Davie Proudfoot Proudfoot, like all Communist miners, found himself in the United Mineworkers of Scotland. He was a local miners’ leader in Buckhaven & Methil an activist during the 1926 strike and lock-out. So much so that, when elections for the miners’ union in the Fife coalfield were held, Proudfoot was one of the Communists who won positions. Proudfoot’s father had been a member of the SDF and BSP. He became a Communist a short while after foundation and had been influenced by the Fife Communist League, which set up a bookshop in Cowdenbeath in 1916. He was the main force behind the establishment of `Spark’, the highly influential pit paper produced by the Methil Communist Pit Group, both Party and YCL. Its first issue in 1925 sold 240 copies and a year later it was up to a thousand copies. Initially a fortnightly and then a weekly publication from 1927, it ended its days with the last issue in December 1931. The increasingly vitriolic nature of the publication after 1926, in common with most Communist pit papers of the time, seems to have become an issue for Proudfoot. The bitter internal divisions were, of course, associated with the period of Class Against Class with the Communists denounced their former allies as "social fascists". Some idea of the scale of such problems is provided by a letter written by David Proudfoot to Allen Hutt at the end of 1928. The Cowdenbeath comrades used their pit-paper to denounce some local miners as hypocrites and traitors solely because they had not supported Communists in a recent ballot. Proudfoot appears to have thought that it all needed toning down. When challenged by Proudfoot, the Cowdenbeath "hundred per centers" claimed that
"no personal reflection is being cast on" such traitors, and that the sole purpose of this language was to bring its recipients closer to the Party. Proudfoot's critical position is in some respects close to that of Arthur Horner, the leading Mardy Communist, who also ran afoul of Party purists during the same period because of his refusal to carry out the policy of establishing an alternative miners union in Souh Wales. Proudfoot became the General Secretary of the UMS in early 1931 but only lasted seven months. He did not prove either popular or successful. He then withdrew from activity and Abe Moffat took over, making much more of a success of events and, in 1935 helping to lead the way back towards unity of Scottish miners by the dissolution of the UMS.
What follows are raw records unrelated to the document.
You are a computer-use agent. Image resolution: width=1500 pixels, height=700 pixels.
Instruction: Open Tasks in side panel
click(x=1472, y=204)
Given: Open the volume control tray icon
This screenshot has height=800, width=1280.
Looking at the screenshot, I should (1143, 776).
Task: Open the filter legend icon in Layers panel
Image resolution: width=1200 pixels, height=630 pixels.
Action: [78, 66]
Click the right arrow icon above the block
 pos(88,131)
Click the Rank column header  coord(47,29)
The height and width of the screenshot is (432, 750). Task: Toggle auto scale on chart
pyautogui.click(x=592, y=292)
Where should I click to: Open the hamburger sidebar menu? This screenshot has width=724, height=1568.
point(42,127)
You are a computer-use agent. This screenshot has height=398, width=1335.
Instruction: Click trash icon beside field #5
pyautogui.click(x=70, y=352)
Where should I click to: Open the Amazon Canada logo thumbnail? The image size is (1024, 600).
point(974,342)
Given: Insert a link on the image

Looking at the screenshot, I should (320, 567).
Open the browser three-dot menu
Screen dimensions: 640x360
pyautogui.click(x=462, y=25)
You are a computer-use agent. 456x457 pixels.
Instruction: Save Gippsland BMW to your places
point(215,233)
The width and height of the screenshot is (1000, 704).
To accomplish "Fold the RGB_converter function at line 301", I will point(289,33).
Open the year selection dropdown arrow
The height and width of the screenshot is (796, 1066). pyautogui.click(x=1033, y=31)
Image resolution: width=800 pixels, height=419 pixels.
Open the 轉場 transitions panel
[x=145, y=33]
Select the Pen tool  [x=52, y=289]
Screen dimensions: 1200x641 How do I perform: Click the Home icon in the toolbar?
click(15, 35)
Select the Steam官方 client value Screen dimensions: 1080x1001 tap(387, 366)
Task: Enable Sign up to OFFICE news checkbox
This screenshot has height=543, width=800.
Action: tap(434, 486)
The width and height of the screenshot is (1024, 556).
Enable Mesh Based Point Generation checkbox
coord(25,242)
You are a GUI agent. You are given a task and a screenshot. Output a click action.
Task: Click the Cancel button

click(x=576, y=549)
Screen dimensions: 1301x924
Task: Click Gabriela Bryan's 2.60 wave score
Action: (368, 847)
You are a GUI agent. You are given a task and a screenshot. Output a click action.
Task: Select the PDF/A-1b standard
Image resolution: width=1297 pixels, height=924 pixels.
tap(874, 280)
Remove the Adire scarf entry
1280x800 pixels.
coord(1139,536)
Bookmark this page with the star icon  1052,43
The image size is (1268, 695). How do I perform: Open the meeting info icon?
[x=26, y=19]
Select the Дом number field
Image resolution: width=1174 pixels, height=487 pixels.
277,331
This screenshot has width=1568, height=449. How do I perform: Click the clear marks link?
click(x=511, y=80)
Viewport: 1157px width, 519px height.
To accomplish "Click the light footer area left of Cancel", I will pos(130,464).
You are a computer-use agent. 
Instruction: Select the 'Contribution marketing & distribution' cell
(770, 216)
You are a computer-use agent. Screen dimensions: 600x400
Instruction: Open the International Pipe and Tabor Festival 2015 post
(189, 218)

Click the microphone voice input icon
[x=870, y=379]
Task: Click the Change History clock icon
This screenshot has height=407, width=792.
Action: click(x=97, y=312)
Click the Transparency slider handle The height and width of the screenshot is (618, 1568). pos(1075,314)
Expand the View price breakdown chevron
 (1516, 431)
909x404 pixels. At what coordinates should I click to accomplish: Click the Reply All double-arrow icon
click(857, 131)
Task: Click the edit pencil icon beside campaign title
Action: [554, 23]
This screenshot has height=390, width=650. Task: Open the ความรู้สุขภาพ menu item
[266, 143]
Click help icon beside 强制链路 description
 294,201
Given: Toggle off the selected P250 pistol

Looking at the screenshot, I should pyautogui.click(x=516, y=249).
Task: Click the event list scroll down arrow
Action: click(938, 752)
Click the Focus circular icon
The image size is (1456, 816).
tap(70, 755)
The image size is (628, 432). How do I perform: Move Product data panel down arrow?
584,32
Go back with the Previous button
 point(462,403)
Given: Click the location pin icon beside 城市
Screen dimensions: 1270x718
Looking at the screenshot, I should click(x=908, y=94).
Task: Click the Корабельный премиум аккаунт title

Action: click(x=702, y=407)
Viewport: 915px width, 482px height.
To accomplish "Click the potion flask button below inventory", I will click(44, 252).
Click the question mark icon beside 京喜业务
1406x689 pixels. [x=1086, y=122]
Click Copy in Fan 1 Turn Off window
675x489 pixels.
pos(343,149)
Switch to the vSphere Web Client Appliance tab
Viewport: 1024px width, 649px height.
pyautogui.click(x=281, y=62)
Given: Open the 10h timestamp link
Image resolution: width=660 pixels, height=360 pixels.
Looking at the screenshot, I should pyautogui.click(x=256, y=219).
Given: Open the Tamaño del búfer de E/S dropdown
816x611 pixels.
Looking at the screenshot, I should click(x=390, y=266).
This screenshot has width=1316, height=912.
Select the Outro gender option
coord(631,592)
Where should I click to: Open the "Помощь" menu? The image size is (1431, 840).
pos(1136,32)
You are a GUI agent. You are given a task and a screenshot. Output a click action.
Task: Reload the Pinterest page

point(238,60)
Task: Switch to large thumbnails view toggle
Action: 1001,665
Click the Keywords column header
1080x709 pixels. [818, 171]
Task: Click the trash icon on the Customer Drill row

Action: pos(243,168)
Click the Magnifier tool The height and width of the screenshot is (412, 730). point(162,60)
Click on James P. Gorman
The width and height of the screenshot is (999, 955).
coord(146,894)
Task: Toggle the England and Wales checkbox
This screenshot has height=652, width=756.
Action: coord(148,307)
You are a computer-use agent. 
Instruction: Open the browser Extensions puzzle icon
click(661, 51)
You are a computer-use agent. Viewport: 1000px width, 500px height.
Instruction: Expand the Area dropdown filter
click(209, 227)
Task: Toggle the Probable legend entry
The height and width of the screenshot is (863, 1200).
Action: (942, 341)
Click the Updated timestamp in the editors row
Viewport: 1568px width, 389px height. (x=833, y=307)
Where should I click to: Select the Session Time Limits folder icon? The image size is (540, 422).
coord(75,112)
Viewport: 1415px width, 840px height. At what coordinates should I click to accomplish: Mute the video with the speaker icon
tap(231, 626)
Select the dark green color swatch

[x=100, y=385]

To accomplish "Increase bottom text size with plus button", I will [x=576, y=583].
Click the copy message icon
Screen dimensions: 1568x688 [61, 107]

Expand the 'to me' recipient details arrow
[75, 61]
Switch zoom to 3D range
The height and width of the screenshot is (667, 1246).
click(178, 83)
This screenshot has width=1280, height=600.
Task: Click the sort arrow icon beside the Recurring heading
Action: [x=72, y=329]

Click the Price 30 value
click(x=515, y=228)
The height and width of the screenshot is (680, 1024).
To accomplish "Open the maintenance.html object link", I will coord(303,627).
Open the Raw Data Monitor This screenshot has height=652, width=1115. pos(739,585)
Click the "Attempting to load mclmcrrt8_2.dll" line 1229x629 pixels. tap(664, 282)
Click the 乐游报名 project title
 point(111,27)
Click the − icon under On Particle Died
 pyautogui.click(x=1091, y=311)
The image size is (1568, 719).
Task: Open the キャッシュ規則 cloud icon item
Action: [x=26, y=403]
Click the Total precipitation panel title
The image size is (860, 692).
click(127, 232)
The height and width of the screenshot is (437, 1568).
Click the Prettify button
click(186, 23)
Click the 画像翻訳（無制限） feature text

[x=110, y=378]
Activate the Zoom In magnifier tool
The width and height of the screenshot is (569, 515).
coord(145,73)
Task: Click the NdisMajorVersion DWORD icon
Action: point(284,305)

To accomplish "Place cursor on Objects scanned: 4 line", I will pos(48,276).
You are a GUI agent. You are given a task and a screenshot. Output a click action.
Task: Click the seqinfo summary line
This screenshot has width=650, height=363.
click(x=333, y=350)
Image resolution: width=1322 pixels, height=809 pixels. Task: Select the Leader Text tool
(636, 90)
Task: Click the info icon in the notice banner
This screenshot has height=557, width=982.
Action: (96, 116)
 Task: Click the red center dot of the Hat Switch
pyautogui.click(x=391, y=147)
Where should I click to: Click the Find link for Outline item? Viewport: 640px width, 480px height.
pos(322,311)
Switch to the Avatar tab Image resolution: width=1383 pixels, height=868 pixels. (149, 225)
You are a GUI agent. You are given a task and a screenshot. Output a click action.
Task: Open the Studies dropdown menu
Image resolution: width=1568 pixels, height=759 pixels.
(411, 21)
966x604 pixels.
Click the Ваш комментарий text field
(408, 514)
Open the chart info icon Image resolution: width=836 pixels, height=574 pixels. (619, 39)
Other participants to mention in the passing are CPer Willie Allan also served as general secretary for the UMS as well as with Minority Movement. John McArthur was another miner active in the United Mineworkers of Scotland. McArthur was elected as a Communist councillor for Buckhaven on Fife County Council in the 1930s. Jimmy Shields was born in January 1900 in Greenock, Scotland, of Irish parents and joined the Communist Party in 1921. In 1925, in search of work, Jimmy moved to South Africa, where he soon became Chairman of the South African Communist Party until 1927 when he moved back to Scotland. He played an active part in supporting the United Mineworkers of Scotland before moving to become editor of the Daily Worker and on to spy for the Soviet Union!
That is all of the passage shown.